Gustave Pasquier

Personal information
- Nickname: Le roux (The king)
- Born: October 7, 1877 Saulces-Monclin, Ardennes, France
- Died: April 6, 1965 Rethel, France

= Gustave Pasquier =

French cyclist (1877–1965)

Gustave Pasquier (7 October 1877 – 6 April 1965) was a French racing cyclist.

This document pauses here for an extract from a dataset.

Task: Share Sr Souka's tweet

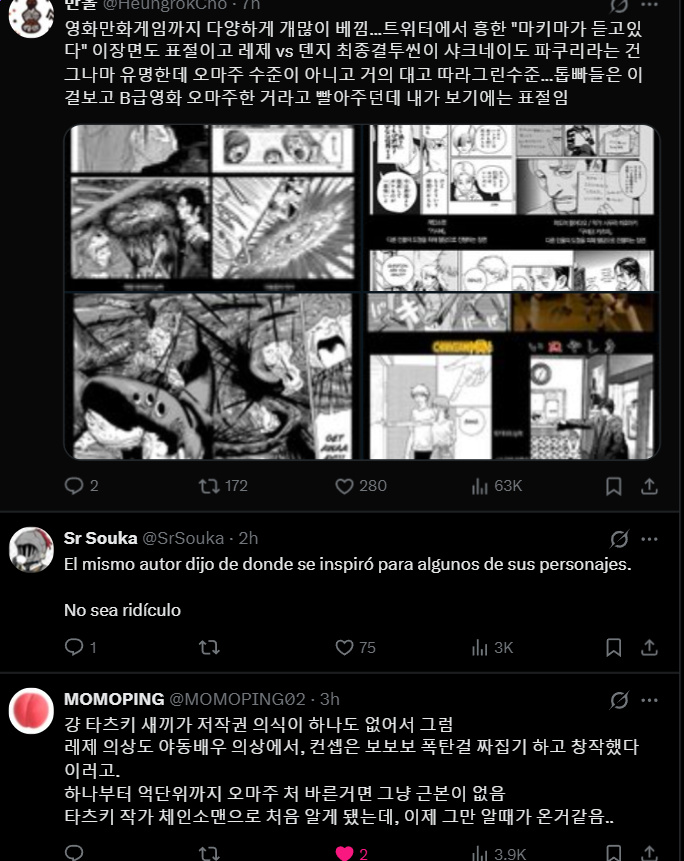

He participated in the inaugural 1903 Tour de France, where he finished 8th overall. He also competed at other main international cycling races. He finished 3rd at Marseille–Paris behind Lucien Lesna and Rodolfo Muller. He also finished third at 1903 Bordeaux–Paris. He was nicknamed Le roux (The king).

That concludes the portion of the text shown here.